**Exercise goal**
Repeat every line of the data verbatim.

***** Material for this exercise

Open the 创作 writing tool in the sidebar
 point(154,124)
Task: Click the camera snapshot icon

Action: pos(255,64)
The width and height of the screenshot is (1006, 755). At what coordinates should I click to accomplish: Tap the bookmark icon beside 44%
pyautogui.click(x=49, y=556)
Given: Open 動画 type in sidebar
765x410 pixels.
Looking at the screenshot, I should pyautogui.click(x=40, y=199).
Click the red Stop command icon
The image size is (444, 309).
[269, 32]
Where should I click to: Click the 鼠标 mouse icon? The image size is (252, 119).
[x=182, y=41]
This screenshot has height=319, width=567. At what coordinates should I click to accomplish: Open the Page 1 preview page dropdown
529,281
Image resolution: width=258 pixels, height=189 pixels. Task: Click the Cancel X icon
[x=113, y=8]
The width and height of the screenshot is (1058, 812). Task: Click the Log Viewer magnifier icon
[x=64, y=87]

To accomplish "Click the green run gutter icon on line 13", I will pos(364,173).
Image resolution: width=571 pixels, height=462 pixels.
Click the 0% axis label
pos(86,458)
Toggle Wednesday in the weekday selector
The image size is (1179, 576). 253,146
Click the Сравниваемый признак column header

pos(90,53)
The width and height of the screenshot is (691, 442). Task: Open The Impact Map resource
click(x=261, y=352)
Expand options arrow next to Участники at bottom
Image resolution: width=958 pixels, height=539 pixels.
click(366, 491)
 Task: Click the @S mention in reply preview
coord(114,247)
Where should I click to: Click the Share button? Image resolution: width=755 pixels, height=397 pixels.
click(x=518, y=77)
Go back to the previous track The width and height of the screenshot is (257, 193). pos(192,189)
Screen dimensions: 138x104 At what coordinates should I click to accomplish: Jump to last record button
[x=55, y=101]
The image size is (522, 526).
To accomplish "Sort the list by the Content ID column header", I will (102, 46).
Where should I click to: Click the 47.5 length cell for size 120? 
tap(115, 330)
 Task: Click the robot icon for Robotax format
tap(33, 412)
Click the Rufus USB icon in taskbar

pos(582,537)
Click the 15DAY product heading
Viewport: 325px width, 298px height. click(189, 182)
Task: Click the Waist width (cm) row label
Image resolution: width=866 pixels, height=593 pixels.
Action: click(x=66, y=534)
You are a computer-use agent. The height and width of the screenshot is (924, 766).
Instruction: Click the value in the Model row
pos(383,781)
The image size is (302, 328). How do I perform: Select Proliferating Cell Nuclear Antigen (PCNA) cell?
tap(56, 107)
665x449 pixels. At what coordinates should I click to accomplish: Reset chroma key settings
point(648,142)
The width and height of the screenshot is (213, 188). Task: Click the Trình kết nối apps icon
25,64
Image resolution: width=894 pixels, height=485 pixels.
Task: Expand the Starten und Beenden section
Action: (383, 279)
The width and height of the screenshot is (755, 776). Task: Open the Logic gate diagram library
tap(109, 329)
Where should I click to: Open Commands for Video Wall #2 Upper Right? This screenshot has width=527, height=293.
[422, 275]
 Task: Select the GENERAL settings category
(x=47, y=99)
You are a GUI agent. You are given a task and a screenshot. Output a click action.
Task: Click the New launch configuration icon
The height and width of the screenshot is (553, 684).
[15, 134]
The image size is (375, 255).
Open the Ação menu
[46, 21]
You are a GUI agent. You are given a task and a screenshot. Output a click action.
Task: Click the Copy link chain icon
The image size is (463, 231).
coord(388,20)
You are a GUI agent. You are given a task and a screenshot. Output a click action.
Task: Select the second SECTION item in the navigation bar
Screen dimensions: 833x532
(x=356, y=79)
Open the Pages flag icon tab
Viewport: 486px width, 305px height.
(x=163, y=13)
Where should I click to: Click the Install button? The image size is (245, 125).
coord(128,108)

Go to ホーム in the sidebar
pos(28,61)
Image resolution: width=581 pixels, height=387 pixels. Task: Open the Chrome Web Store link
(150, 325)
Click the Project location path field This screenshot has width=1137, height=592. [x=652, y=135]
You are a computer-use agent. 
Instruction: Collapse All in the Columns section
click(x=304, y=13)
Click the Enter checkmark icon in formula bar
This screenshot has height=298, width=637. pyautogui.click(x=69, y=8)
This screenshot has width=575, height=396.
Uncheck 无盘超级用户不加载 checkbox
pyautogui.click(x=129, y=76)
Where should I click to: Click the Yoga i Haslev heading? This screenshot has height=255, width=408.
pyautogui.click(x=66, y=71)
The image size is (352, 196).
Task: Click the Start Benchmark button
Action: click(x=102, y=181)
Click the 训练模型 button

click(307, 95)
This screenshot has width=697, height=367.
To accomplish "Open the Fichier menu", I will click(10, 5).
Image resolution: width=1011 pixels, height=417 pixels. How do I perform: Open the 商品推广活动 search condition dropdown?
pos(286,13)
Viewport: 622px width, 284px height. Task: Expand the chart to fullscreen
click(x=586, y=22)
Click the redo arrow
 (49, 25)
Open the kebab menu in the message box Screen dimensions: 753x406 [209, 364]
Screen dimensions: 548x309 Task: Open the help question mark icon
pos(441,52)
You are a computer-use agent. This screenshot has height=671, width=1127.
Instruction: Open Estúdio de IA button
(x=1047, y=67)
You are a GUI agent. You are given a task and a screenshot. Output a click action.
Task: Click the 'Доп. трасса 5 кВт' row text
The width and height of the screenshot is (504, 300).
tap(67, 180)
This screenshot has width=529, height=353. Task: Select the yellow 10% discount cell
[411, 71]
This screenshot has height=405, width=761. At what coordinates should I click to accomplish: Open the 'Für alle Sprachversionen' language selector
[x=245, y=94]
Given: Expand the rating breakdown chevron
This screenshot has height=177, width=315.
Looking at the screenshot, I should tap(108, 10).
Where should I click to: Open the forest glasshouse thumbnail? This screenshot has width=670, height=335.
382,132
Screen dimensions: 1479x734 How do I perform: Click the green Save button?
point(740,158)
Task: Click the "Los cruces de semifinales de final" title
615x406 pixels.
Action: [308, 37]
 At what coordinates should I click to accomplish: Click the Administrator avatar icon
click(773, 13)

**********

**Output for this task**
Open the 创作 writing tool in the sidebar
 point(154,124)
Task: Click the camera snapshot icon

Action: pos(255,64)
The width and height of the screenshot is (1006, 755). At what coordinates should I click to accomplish: Tap the bookmark icon beside 44%
pyautogui.click(x=49, y=556)
Given: Open 動画 type in sidebar
765x410 pixels.
Looking at the screenshot, I should pyautogui.click(x=40, y=199).
Click the red Stop command icon
The image size is (444, 309).
[269, 32]
Where should I click to: Click the 鼠标 mouse icon? The image size is (252, 119).
[x=182, y=41]
This screenshot has height=319, width=567. At what coordinates should I click to accomplish: Open the Page 1 preview page dropdown
529,281
Image resolution: width=258 pixels, height=189 pixels. Task: Click the Cancel X icon
[x=113, y=8]
The width and height of the screenshot is (1058, 812). Task: Click the Log Viewer magnifier icon
[x=64, y=87]

To accomplish "Click the green run gutter icon on line 13", I will pos(364,173).
Image resolution: width=571 pixels, height=462 pixels.
Click the 0% axis label
pos(86,458)
Toggle Wednesday in the weekday selector
The image size is (1179, 576). 253,146
Click the Сравниваемый признак column header

pos(90,53)
The width and height of the screenshot is (691, 442). Task: Open The Impact Map resource
click(x=261, y=352)
Expand options arrow next to Участники at bottom
Image resolution: width=958 pixels, height=539 pixels.
click(366, 491)
 Task: Click the @S mention in reply preview
coord(114,247)
Where should I click to: Click the Share button? Image resolution: width=755 pixels, height=397 pixels.
click(x=518, y=77)
Go back to the previous track The width and height of the screenshot is (257, 193). pos(192,189)
Screen dimensions: 138x104 At what coordinates should I click to accomplish: Jump to last record button
[x=55, y=101]
The image size is (522, 526).
To accomplish "Sort the list by the Content ID column header", I will (102, 46).
Where should I click to: Click the 47.5 length cell for size 120? 
tap(115, 330)
 Task: Click the robot icon for Robotax format
tap(33, 412)
Click the Rufus USB icon in taskbar

pos(582,537)
Click the 15DAY product heading
Viewport: 325px width, 298px height. click(189, 182)
Task: Click the Waist width (cm) row label
Image resolution: width=866 pixels, height=593 pixels.
Action: click(x=66, y=534)
You are a computer-use agent. The height and width of the screenshot is (924, 766).
Instruction: Click the value in the Model row
pos(383,781)
The image size is (302, 328). How do I perform: Select Proliferating Cell Nuclear Antigen (PCNA) cell?
tap(56, 107)
665x449 pixels. At what coordinates should I click to accomplish: Reset chroma key settings
point(648,142)
The width and height of the screenshot is (213, 188). Task: Click the Trình kết nối apps icon
25,64
Image resolution: width=894 pixels, height=485 pixels.
Task: Expand the Starten und Beenden section
Action: (383, 279)
The width and height of the screenshot is (755, 776). Task: Open the Logic gate diagram library
tap(109, 329)
Where should I click to: Open Commands for Video Wall #2 Upper Right? This screenshot has width=527, height=293.
[422, 275]
 Task: Select the GENERAL settings category
(x=47, y=99)
You are a GUI agent. You are given a task and a screenshot. Output a click action.
Task: Click the New launch configuration icon
The height and width of the screenshot is (553, 684).
[15, 134]
The image size is (375, 255).
Open the Ação menu
[46, 21]
You are a GUI agent. You are given a task and a screenshot. Output a click action.
Task: Click the Copy link chain icon
The image size is (463, 231).
coord(388,20)
You are a GUI agent. You are given a task and a screenshot. Output a click action.
Task: Select the second SECTION item in the navigation bar
Screen dimensions: 833x532
(x=356, y=79)
Open the Pages flag icon tab
Viewport: 486px width, 305px height.
(x=163, y=13)
Where should I click to: Click the Install button? The image size is (245, 125).
coord(128,108)

Go to ホーム in the sidebar
pos(28,61)
Image resolution: width=581 pixels, height=387 pixels. Task: Open the Chrome Web Store link
(150, 325)
Click the Project location path field This screenshot has width=1137, height=592. [x=652, y=135]
You are a computer-use agent. 
Instruction: Collapse All in the Columns section
click(x=304, y=13)
Click the Enter checkmark icon in formula bar
This screenshot has height=298, width=637. pyautogui.click(x=69, y=8)
This screenshot has width=575, height=396.
Uncheck 无盘超级用户不加载 checkbox
pyautogui.click(x=129, y=76)
Where should I click to: Click the Yoga i Haslev heading? This screenshot has height=255, width=408.
pyautogui.click(x=66, y=71)
The image size is (352, 196).
Task: Click the Start Benchmark button
Action: click(x=102, y=181)
Click the 训练模型 button

click(307, 95)
This screenshot has width=697, height=367.
To accomplish "Open the Fichier menu", I will click(10, 5).
Image resolution: width=1011 pixels, height=417 pixels. How do I perform: Open the 商品推广活动 search condition dropdown?
pos(286,13)
Viewport: 622px width, 284px height. Task: Expand the chart to fullscreen
click(x=586, y=22)
Click the redo arrow
 (49, 25)
Open the kebab menu in the message box Screen dimensions: 753x406 [209, 364]
Screen dimensions: 548x309 Task: Open the help question mark icon
pos(441,52)
You are a computer-use agent. This screenshot has height=671, width=1127.
Instruction: Open Estúdio de IA button
(x=1047, y=67)
You are a GUI agent. You are given a task and a screenshot. Output a click action.
Task: Click the 'Доп. трасса 5 кВт' row text
The width and height of the screenshot is (504, 300).
tap(67, 180)
This screenshot has width=529, height=353. Task: Select the yellow 10% discount cell
[411, 71]
This screenshot has height=405, width=761. At what coordinates should I click to accomplish: Open the 'Für alle Sprachversionen' language selector
[x=245, y=94]
Given: Expand the rating breakdown chevron
This screenshot has height=177, width=315.
Looking at the screenshot, I should tap(108, 10).
Where should I click to: Open the forest glasshouse thumbnail? This screenshot has width=670, height=335.
382,132
Screen dimensions: 1479x734 How do I perform: Click the green Save button?
point(740,158)
Task: Click the "Los cruces de semifinales de final" title
615x406 pixels.
Action: [308, 37]
 At what coordinates should I click to accomplish: Click the Administrator avatar icon
click(773, 13)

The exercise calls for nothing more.